I’m attending Joomla World Conference in Boston this weekend. Wait, what?
WordPress founder Matt Mullenweg is giving a keynote address on Sunday. I’m really glad we’re here, as engagement across communities is vital. Too many web communities are isolated, and I suspect there is a lot the WordPress and Joomla communities can learn from one another.
The two projects have a lot of similarities: we love open source and the GPL, love-hate PHP, and have sprawling communities and ecosystems. We’re also both forks of other software (b2 and Mambo), and we are both trying to advance and evolve quickly, as well as better define what exactly we are (blog/CMS/platform/framework). Of course, there are many differences. I especially want to talk about and compare development philosophies. I quote from and reference our philosophies document often, and we practice them as much as we preach them. Among them: making decisions instead of adding UI options, designing for the majority of users, stressing the importance of deadlines, and building something that is lean, fast, and works out of the box.
We receive a lot of praise for our user interface, and we strongly believe that the user experience comes first. But for us, that includes making sure we’re always backwards compatible, even across major versions. While we shoulder more technical debt this way, we’ve found it is better than passing that pain off onto our users and the other developers in our ecosystem. The UI is awesome, but our commitment to BC may be the most understated reason why WordPress has grown to power 20 percent of the web.
One section on that philosophies page actually needs to be updated: in “Striving for Simplicity,” we talk about how we worked to ensure WordPress can be updated in a single click. But in WordPress 3.7, released last month, maintenance and security releases now occur automatically. Zero clicks given! A self-updating web application? Without breaking anything? Yes and yes. The technical challenge was immense, but so was communicating it to our users and developers.

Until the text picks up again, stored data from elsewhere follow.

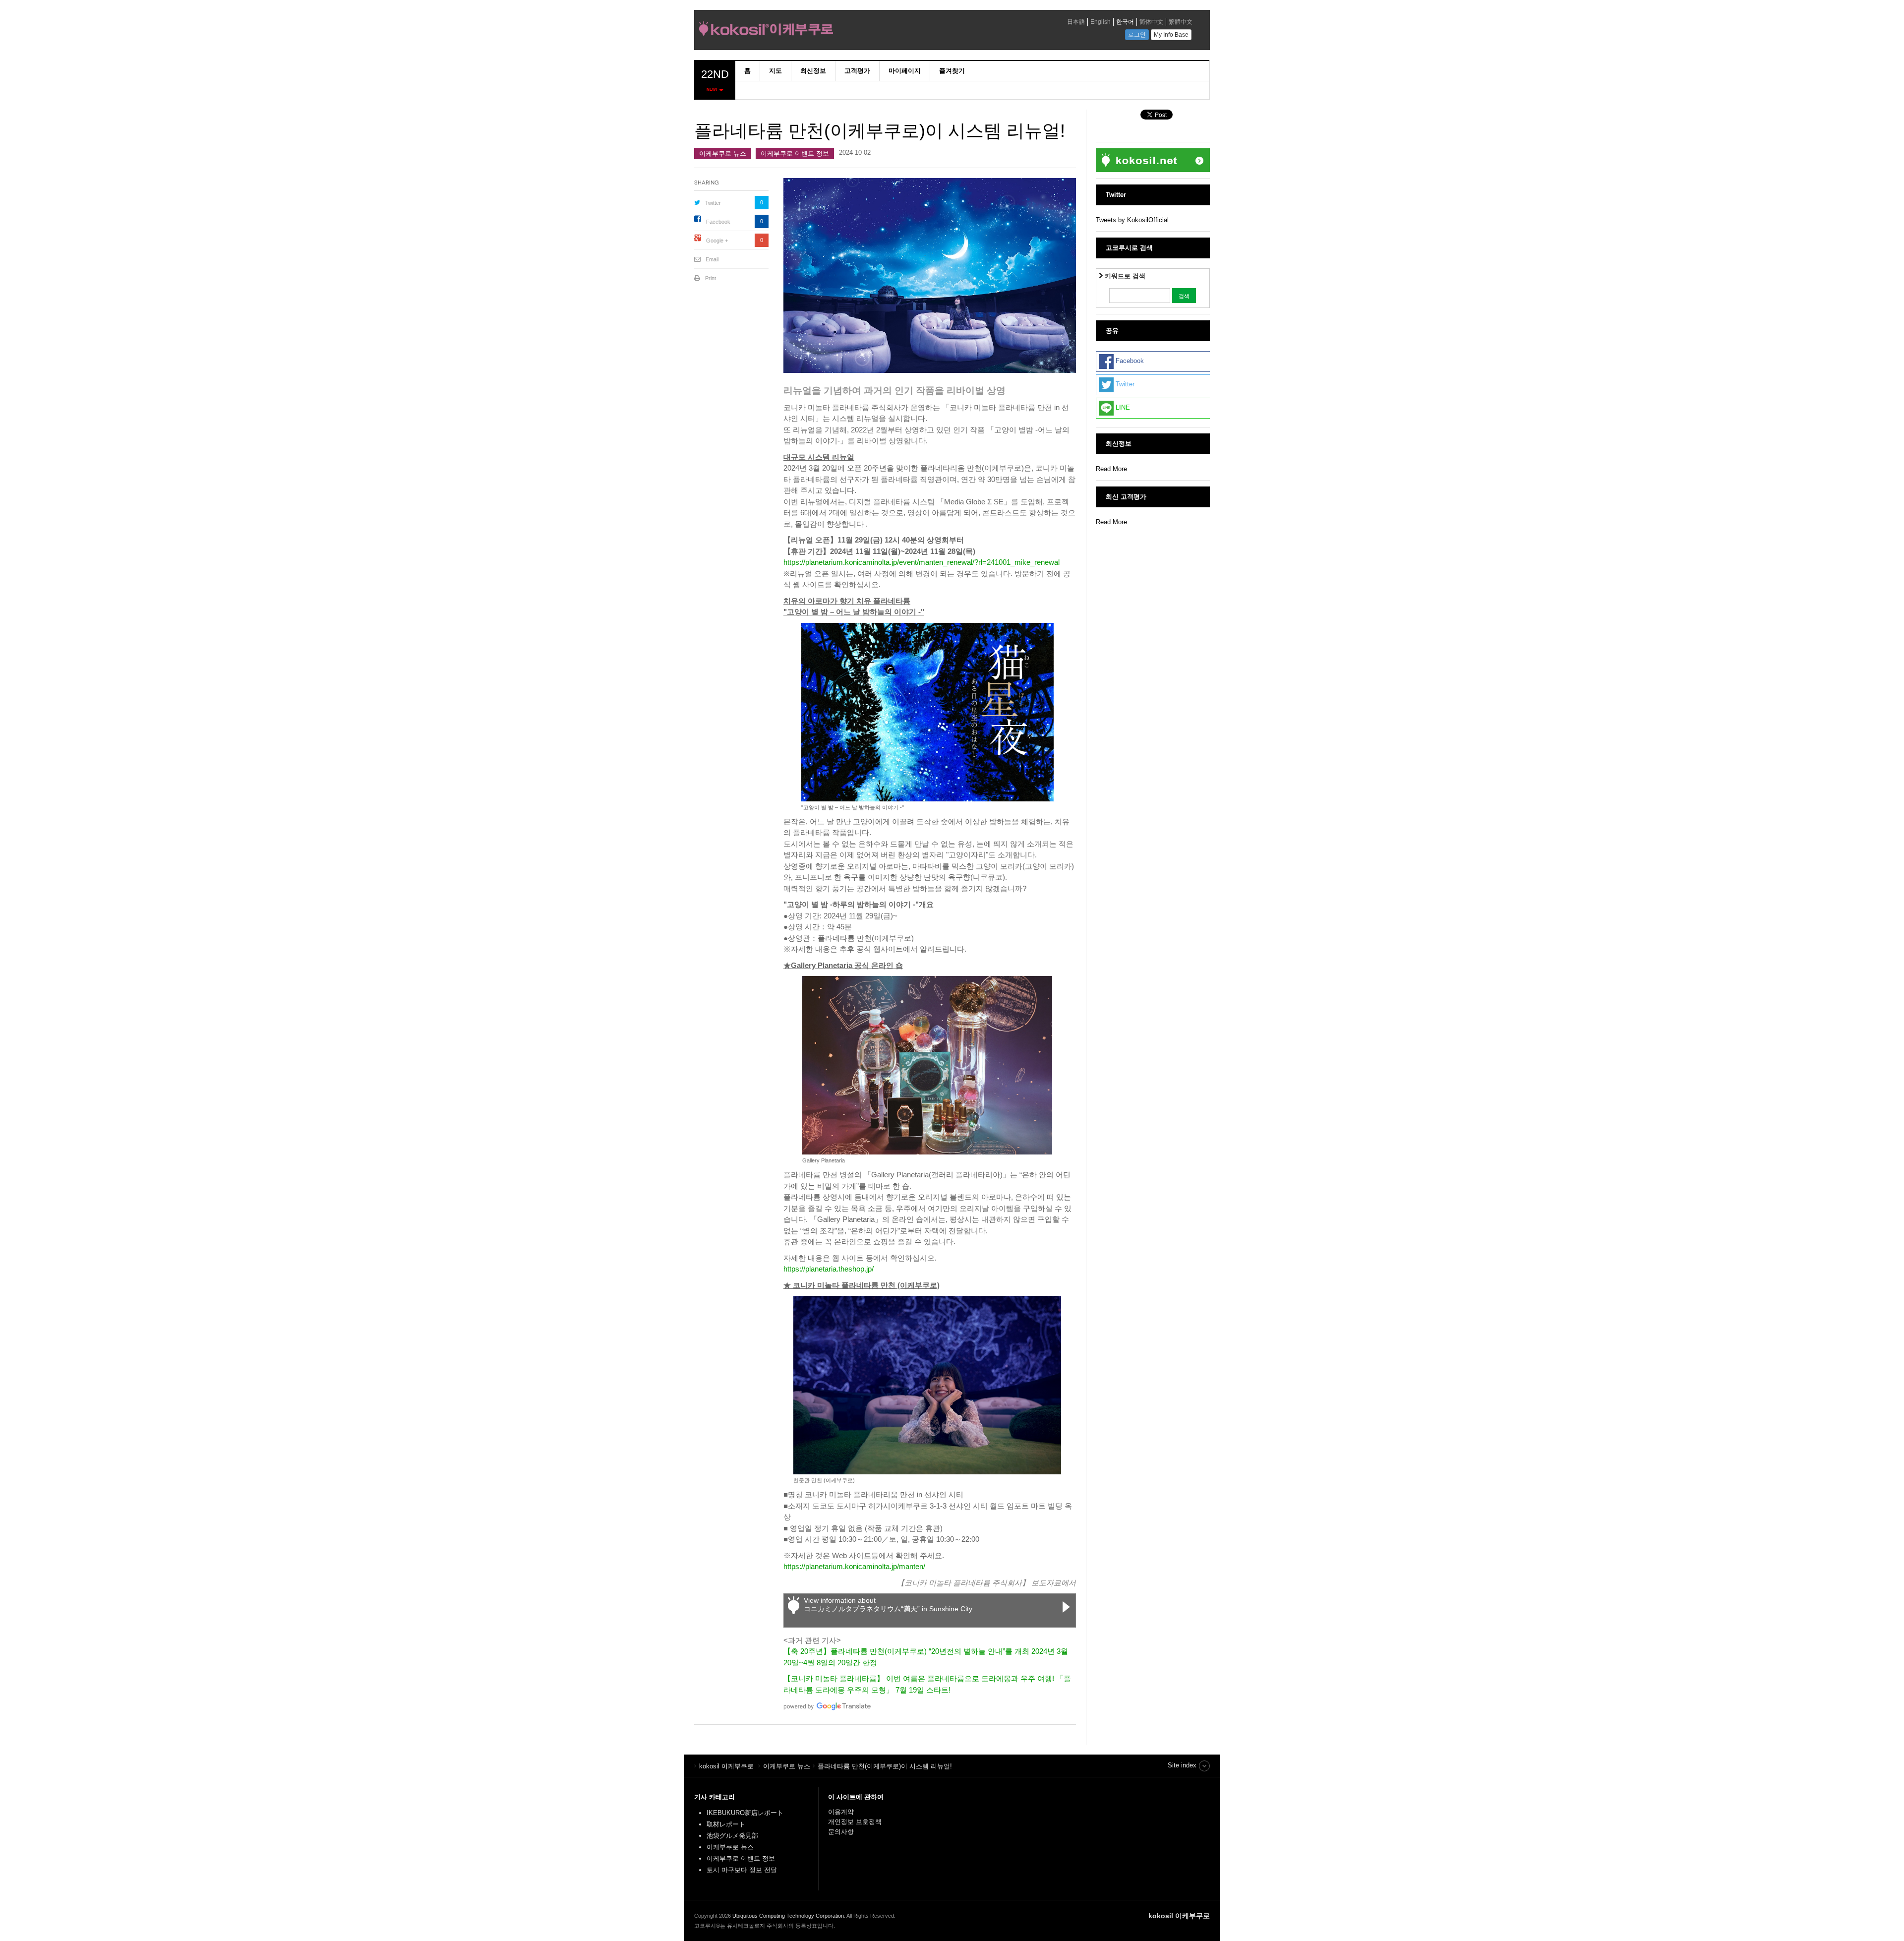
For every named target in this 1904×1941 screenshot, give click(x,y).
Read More (1111, 469)
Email (712, 259)
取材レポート (726, 1824)
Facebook (718, 222)
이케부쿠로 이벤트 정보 (795, 153)
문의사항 (841, 1831)
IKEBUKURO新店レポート (745, 1813)
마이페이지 (905, 70)
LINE (1122, 408)
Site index (1182, 1765)
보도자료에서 (1053, 1582)
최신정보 (813, 70)
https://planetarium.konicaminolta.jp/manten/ (854, 1566)
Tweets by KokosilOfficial (1132, 220)
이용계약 (841, 1812)
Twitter (713, 203)
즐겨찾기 (952, 70)
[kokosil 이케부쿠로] (835, 31)
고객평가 (857, 70)
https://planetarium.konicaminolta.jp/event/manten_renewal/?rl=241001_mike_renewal (921, 562)
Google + (717, 240)
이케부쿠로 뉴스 (722, 153)
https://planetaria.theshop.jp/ (828, 1269)
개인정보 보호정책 (855, 1821)
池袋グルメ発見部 (732, 1835)
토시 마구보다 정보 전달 (742, 1870)
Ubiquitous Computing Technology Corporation (788, 1916)
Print (710, 278)
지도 (775, 70)
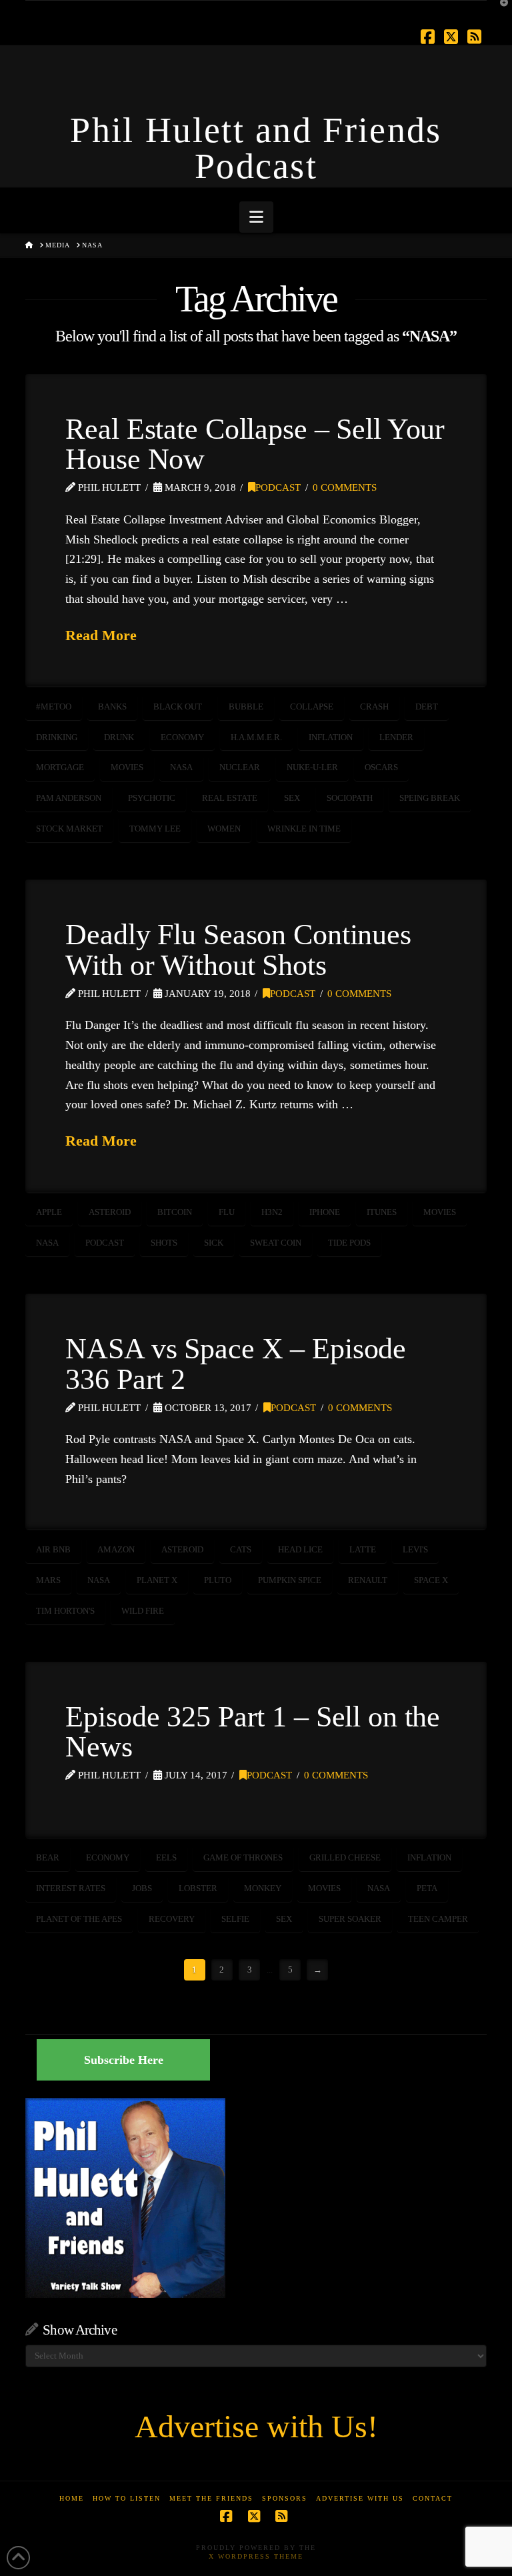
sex (292, 798)
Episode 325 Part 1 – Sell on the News (252, 1731)
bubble (246, 707)
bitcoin (174, 1212)
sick (213, 1243)
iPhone (324, 1212)
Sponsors (284, 2498)
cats (240, 1549)
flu (227, 1212)
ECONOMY (182, 737)
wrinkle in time (304, 829)
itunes (382, 1212)
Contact (433, 2498)
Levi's (415, 1549)
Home (71, 2498)
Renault (367, 1580)
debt (426, 707)
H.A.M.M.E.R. (256, 737)
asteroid (110, 1212)
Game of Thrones (243, 1857)
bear (47, 1857)
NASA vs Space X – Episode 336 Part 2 (235, 1363)
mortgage (60, 767)
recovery (172, 1919)
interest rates (70, 1888)
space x (431, 1580)
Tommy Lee (155, 829)
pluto (217, 1580)
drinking (56, 737)
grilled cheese (345, 1857)
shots (164, 1243)
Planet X (157, 1580)
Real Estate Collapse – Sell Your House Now (255, 444)
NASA (181, 767)
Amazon (116, 1549)
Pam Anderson (68, 798)
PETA (427, 1888)
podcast (104, 1243)
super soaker (350, 1919)
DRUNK (119, 737)
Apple (49, 1212)
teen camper (438, 1919)
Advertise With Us (360, 2498)
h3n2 (272, 1212)
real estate (229, 798)
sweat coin (275, 1243)
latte (362, 1549)
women (224, 829)
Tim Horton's (65, 1611)
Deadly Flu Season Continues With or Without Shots (238, 949)
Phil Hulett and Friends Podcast (255, 148)
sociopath (350, 798)
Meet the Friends (211, 2498)
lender (396, 737)
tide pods (349, 1243)
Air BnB (53, 1549)
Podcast (278, 487)
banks (112, 707)
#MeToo (53, 707)
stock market (69, 829)
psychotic (151, 798)
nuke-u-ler (312, 767)
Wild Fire (142, 1611)
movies (127, 767)
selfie (235, 1919)
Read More (101, 635)
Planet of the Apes (79, 1919)
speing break (429, 798)
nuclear (239, 767)
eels (166, 1857)
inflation (331, 737)
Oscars (381, 767)
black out (177, 707)
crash (374, 707)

If anything ever fails on them, they won’t be inclined to trust us again — whether that’s an update or the simple act of trying to save a post. (That’s also why we focused on stronger autosaves the previous release, WordPress 3.6, which was released only two months prior.)
I’ve gotten a warm welcome so far. Want to talk about development philosophies? How releases are run? How our projects are organized? How decisions and features are made? How to evolve our complicated platforms? Want to chat about lowest common denominators, old versions of PHP, crappy servers, and the crazy things we all see in the wild? Why do we do X? Why on earth don’t we do X? Great. Come find me. I’ll be walking around wearing a WordPress shirt, or you can hail me on Twitter (@nacin).
I have some stickers as well, if you want one.